Trauma Did NOT Make You Stronger

It is so good to talk to someone who can hear you right away. Someone you do not have to explain yourself to because they can hear deeper than the surface, and it is because they have been there.

Today a friend came up to Jake and me to see how we are doing since we have moved. He asked if there had been a crisis of faith yet after being somewhere so long and our identities had been built there in a lot of ways. This is where Jake and I are having slightly different experiences, but at the same time finding deeper gratitude than we ever could before because of what we have been through. A trauma therapist told me not to give trauma any credit for this healing. We are choosing to heal. Trauma does not deserve any credit because it is the reason we are having to choose to heal. We are doing the work, not the trauma. But, I have learned through reading lots of spiritual books and through seminary, for whatever reason, suffering seems to be a part of the journey. It comes to you at some point no matter what. The book of Revelation makes more sense when you realize this. It is not a matter of if the trauma is coming, it is when. Have your faith in place before it comes because it is going to rock your world. Persevere anyway.

Revelation is also an anti-imperialist apocalyptic letter. The United States would not find itself on the friendly receiving end of that letter if we existed then, but that is another convo for another day.

I am having a slightly harder time than Jake is, but it is not because I wish we could go back. I love it here so much. Every day I wake up and cannot believe I get to live in Norman again. I truly am loving it so much. What I am struggling with though is identity, and this friend named it. He appreciated my honesty—if I am anything, I am honest—and he shared his experience with me. He told me to call him any time. He told me this is a wilderness time and I do not have to walk it alone. How kind is that?

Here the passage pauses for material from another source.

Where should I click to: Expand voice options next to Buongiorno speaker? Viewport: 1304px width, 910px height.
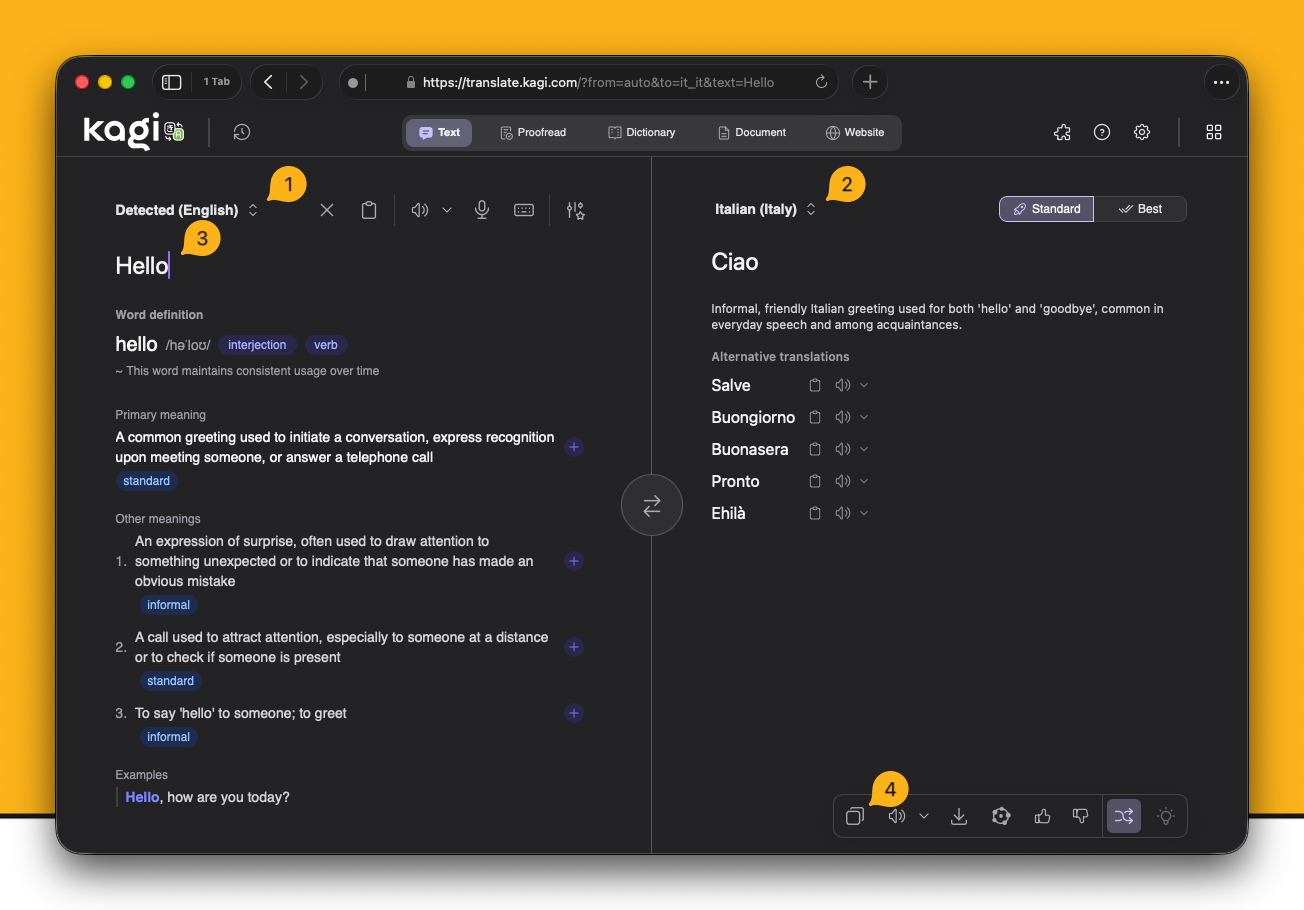click(x=865, y=418)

Jake had been pretty much invisible the last few years we were in Texas. He worked quietly behind the scenes asking for nothing in return for a long time. But he was beginning to notice how under-appreciated he was the last year before things just went horribly wrong. It was such a shock to the system how fast a system can turn on you when you have not been making any noise and someone decides to target you. We need smarter systems in place seeking to understand the problems we are facing. That was unbelievable, and everyone I have talked to within the system knows it. That is a call for change now kind of moment.

The last few years was when I was finally finding my own identity. I was no longer the quiet one. It was not easy by any means. There is a lot of unrealized pain that surfaces when you start realizing you have value after all and can be seen. But even in the newness of community, there is still so much mistrust. I am not resentful of it anymore. I get it. I had to learn to trust too. When our systems are strong, people will thrive. I was able to thrive because I found places that believed in me. So I was blooming and Jake was getting torn down.

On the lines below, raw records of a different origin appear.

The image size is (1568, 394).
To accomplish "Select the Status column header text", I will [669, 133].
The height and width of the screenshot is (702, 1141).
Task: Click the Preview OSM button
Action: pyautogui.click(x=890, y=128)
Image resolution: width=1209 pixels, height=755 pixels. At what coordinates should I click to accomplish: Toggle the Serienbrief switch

We should be more critical of our systems instead of people. We are breaking people. People cannot bear the weight of a toxic system. I can bear witness to the power of a community that believes in you and does not assume you might be the worst possible version of a human being. We work together to course correct and learn from one another. Reciprocity is the only way for a system to be healthy.

I think this is why going home has been so important for both of us. To go back to our roots and see the people who have always known us. Who never once questioned if we could be trusted or asks for anything from us to receive this abundant love we are now receiving without question.

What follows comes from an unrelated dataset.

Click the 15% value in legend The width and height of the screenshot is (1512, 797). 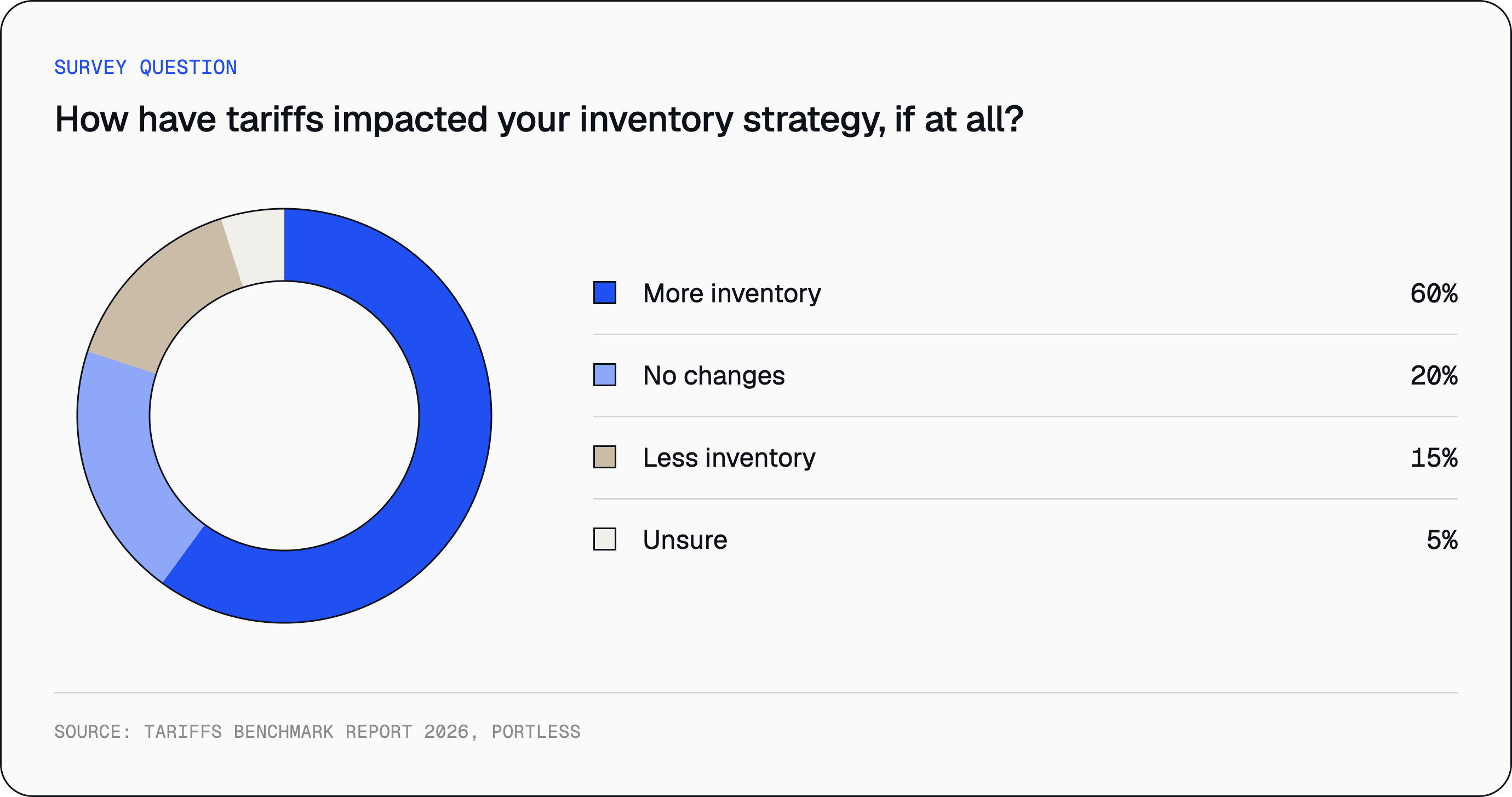pyautogui.click(x=1433, y=457)
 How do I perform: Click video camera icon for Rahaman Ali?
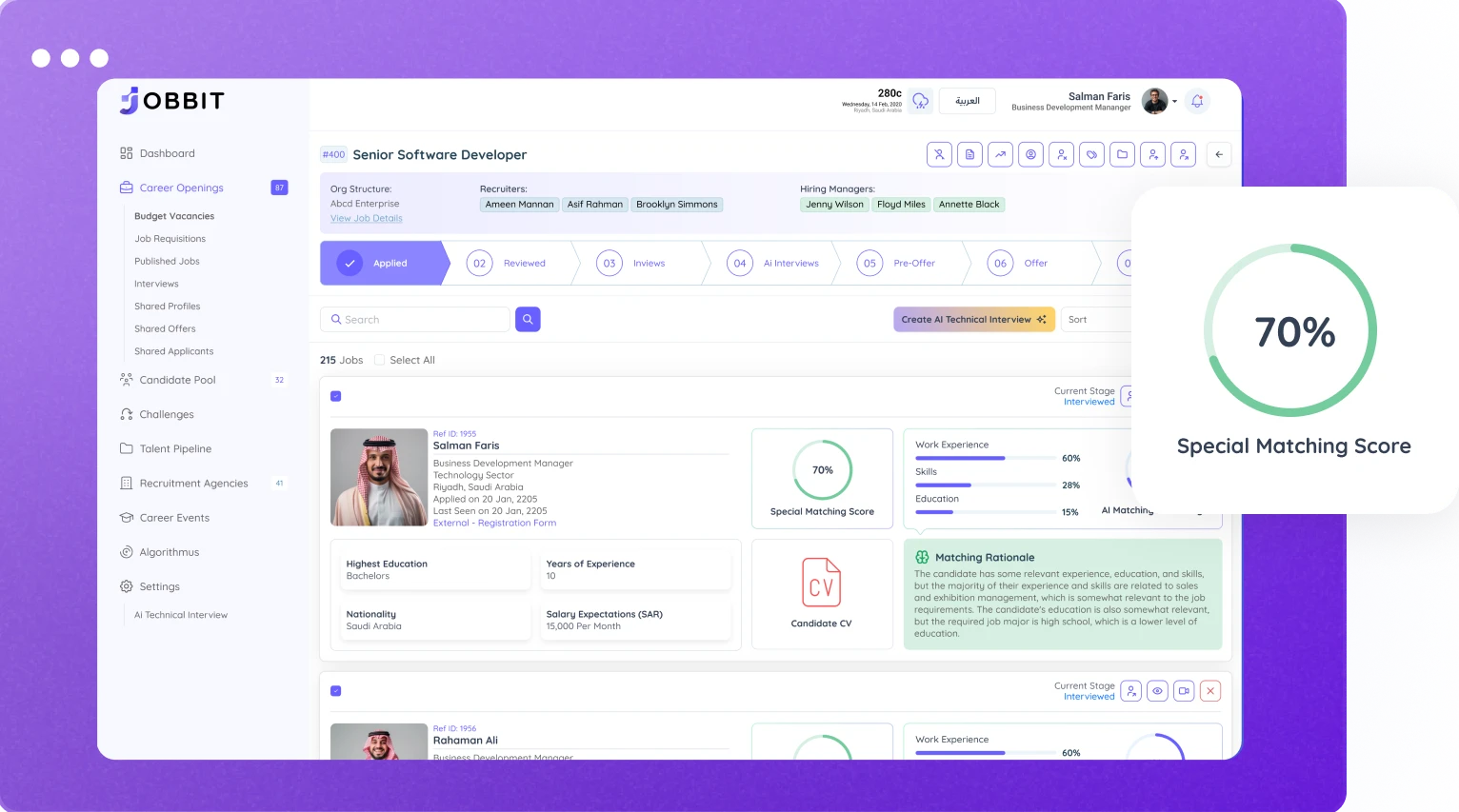[x=1184, y=691]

I was talking to another friend who is also experiencing how invisible they are to a system that counts on their help for free and for no credit. They are learning to say no. It is so hard for them because they like helping, but they are seeing it is not helping things after all.

I think this wilderness time for me is really important. It is part of the training, I would venture to say. Martin Luther King Jr. said we will remember the silence of friends, not the noise of our enemies. Mr. Rogers says in a crisis to look for the helpers.

In my reading of “Rest is Resistance,” maybe I can take the wisdom from both of these men and the wisdom of this book and ask this:

What are we going to do when the helpers go silent? When the only sound one will hear is “no” until there is change.